Sofern es sich bei Anwendungen begrifflich um KI nach den Kategorien der gerade entstehenden EU-KI-Verordnung handelt, müssen sich sog. „Large Language Models“, die eine Datenbasis auswerten und in menschlicher Sprache antworten, deren Regulierung unterziehen.[12] Nach dem Ansatz des EU-Parlaments ist „general-purpose-AI“[13], also KI-Anwendungen, die für unterschiedliche Zwecke taugen, wie auch die ChatGPT-Anwendung für sich genommen, nicht risikobehaftet. Nur den Anbietern eines „Foundation Models“, also des mit vielen Daten trainierten Modells als Basis der Anwendung, werden in einem neu geschaffenen Artikel besondere Pflichten auferlegt.[14] Werden sie eingehalten, gilt der darauf fußende Bot nach Ansicht des EU-Parlaments als sicher. Es klingt plausibel, dass nicht die Technik gefährlich ist, sondern der Mensch, der sie nutzt. Die Nutzung einer Software wie ChatGPT beruht auf einem Foundation Model, bei dessen Datenbasis die Herkunft intransparent ist und bei dem es nicht auf richtig, falsch, erlaubt, verboten, für den Kontext sinnvoll, sinnlos oder gar schädlich ankommt. Wer den Bot als Anwalt nutzt, handelt nach dem Entwurf der KI-Verordnung im Bereich des Erlaubten. Für die Nutzung kommt es auf die allgemeinen Regeln an, etwa des Datenschutz-, Urheber-, Jugendschutz- und Medienrechts.[15] Unterbreitet der Anwalt bewusst einen falschen Sachverhalt, dann kann das einen Prozessbetrug darstellen. Das Recht muss der Richter aber selbst prüfen. Setzt er ChatGPT ein, etwa um zu recherchieren, einen juristischen Dialog zum Fall zu führen oder gar einen Lösungsvorschlag im Urteil zu übernehmen, beginnen zahlreiche Probleme. Damit darf die Justiz nicht arbeiten.
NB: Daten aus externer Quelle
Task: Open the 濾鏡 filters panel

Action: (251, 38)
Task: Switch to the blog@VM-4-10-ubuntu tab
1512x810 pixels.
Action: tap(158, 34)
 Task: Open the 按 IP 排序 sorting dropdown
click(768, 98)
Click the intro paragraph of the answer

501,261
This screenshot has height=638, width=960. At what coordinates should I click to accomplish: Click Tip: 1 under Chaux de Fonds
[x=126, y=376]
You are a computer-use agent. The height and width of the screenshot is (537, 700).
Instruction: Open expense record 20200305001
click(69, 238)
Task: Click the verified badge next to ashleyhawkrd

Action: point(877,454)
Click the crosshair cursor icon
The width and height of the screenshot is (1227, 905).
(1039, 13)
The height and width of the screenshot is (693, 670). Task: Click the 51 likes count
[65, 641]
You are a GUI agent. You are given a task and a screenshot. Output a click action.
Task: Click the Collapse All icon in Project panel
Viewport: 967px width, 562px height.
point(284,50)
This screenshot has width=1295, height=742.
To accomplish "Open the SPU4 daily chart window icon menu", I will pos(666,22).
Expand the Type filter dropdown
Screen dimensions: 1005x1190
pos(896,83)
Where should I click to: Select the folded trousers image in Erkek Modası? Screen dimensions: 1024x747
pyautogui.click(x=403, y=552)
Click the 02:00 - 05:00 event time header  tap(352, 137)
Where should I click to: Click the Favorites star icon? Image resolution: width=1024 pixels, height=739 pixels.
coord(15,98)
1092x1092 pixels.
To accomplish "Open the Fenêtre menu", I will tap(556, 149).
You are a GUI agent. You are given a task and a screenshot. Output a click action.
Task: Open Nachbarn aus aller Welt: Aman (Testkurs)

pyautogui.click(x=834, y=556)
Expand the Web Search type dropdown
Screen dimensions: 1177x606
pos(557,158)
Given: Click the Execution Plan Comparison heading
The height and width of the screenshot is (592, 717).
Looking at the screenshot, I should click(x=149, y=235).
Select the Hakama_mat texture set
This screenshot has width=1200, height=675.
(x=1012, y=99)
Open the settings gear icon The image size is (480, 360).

III. Ziel der Effizienz in der Rechtsdurchsetzung

Setzt der Richter KI-Systeme ein, die speziell darauf trainiert sind, Sachverhalte und Rechtsvorschriften zu ermitteln und auszulegen, ist das nach der KI-Verordnung hochriskant.[16] Beim Einsatz von Hochrisiko-KI muss zusätzlich zu den allgemeinen Anforderungen nach der DS-GVO etwa eine Risikoabwägung vorgenommen werden und es gelten besondere technische Pflichten.[17] Zudem soll nach der Idee des Parlaments vor dem Einsatz der KI eine spezifische Grundrechtsprüfung[18] durchgeführt werden. Insbesondere muss der Mensch Herr der Entscheidung bleiben. Bei alledem muss man eines sehen. Das Ziel des Einsatzes von KI ist es, Rechtsstaatlichkeit und Effizienz in der Rechtsdurchsetzung zu stärken. Weil Technik unschuldig und neutral ist, kann sie dem europäischen Verständnis des Rechtsstaats ebenso dienen, wie jedem anderen. Die technischen Möglichkeiten sind offenkundig und verfügbar und ihre Chancen sind ebenso wenig von der Hand zu weisen, wie ihre Risiken. Aber sind Sprachmodelle mit ihren Möglichkeiten ein „Iudex ex Machina“, der wie ein „Deus ex Machina“ als unerwarteter technischer Helfer der Justiz die Weltbühne betreten hat, um die Welt gerechter und besser zu machen?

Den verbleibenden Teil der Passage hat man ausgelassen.